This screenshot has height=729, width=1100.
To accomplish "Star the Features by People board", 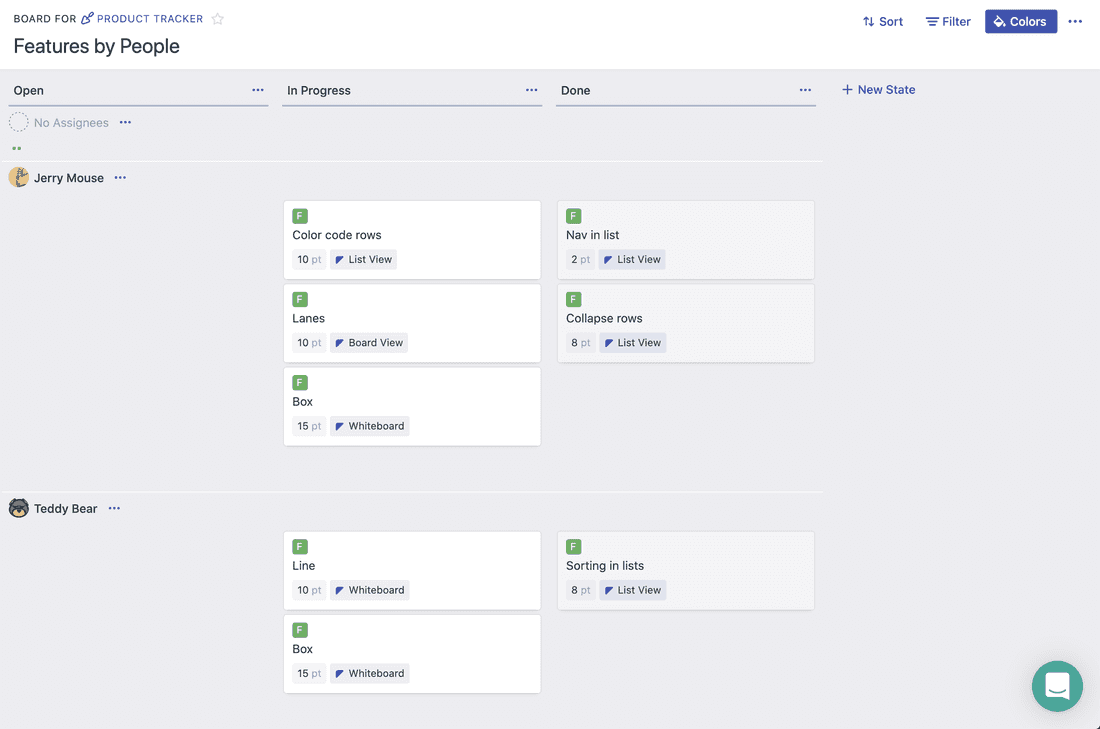I will pyautogui.click(x=218, y=19).
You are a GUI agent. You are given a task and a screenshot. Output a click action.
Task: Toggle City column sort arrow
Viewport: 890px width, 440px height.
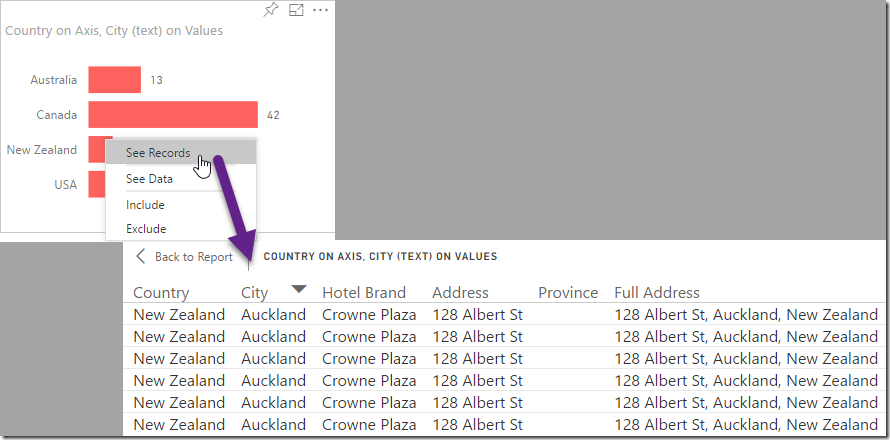(x=299, y=290)
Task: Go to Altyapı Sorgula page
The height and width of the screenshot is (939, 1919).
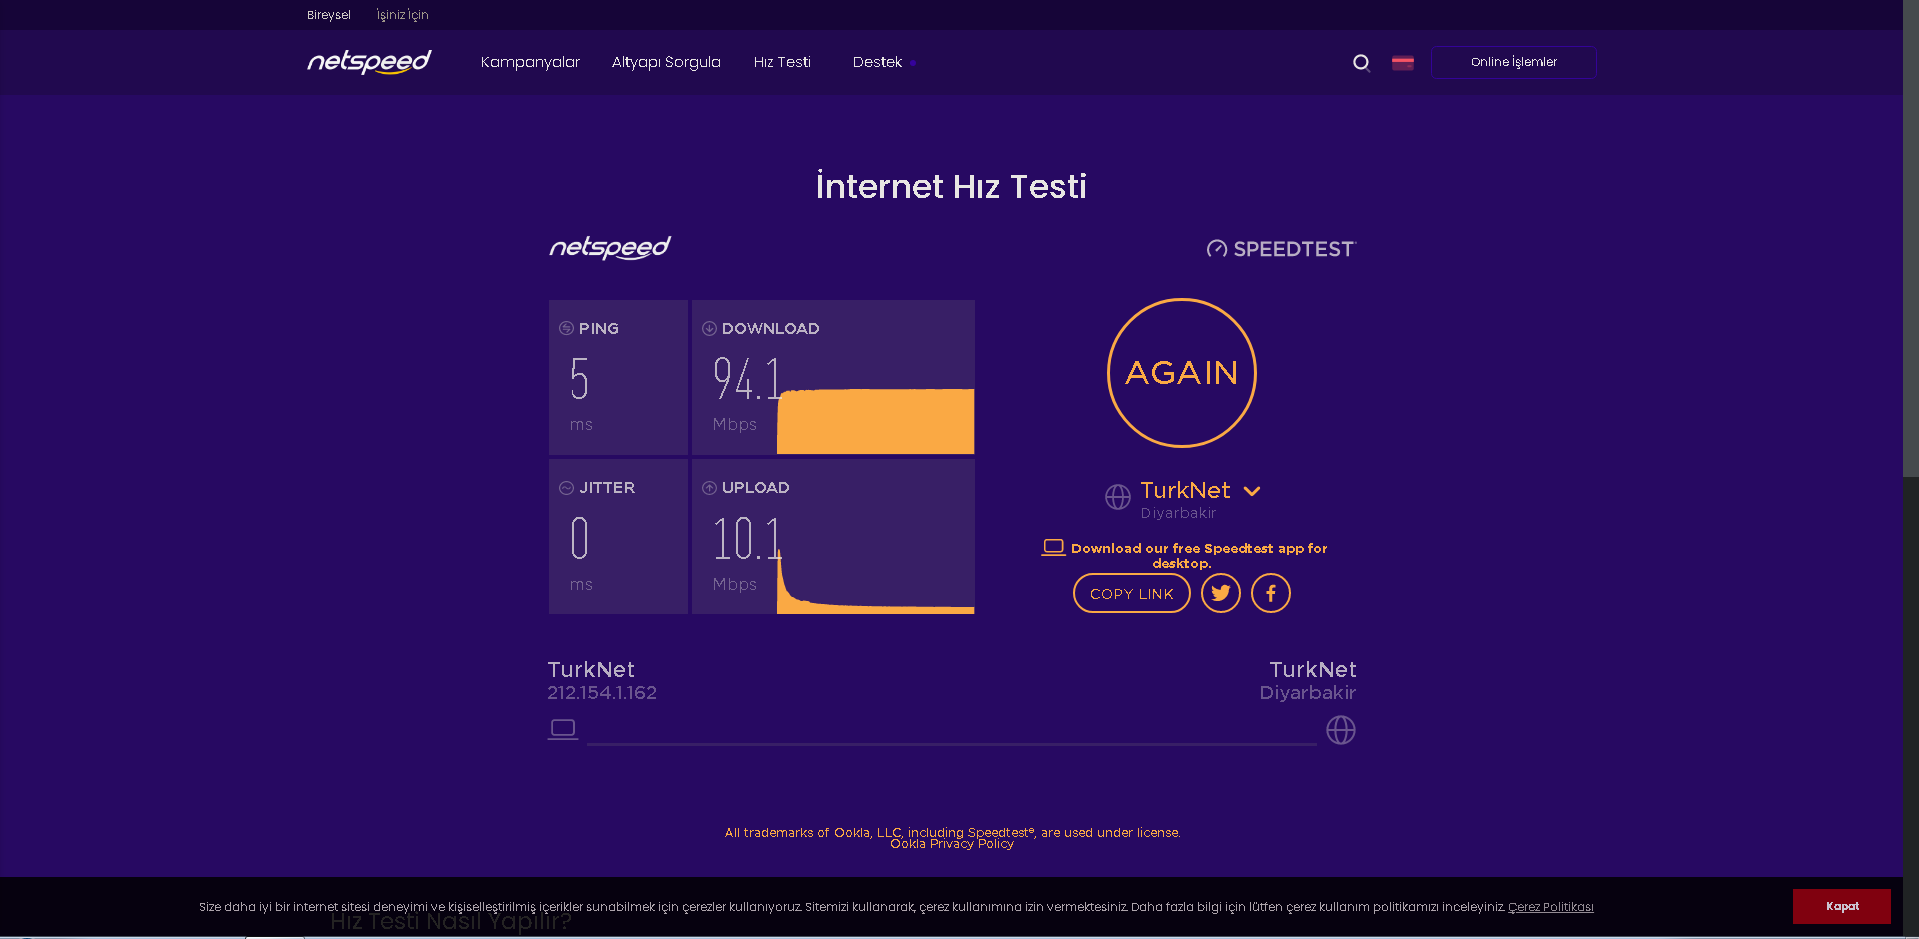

○ ○ ○

Aim of the exercise - What lines in the data above contain the word "screenshot"? Copy them all.

Reply to the task -
This screenshot has height=729, width=1100.
You are a GUI agent. You are given a task and a screenshot. Output a click action.
The height and width of the screenshot is (939, 1919).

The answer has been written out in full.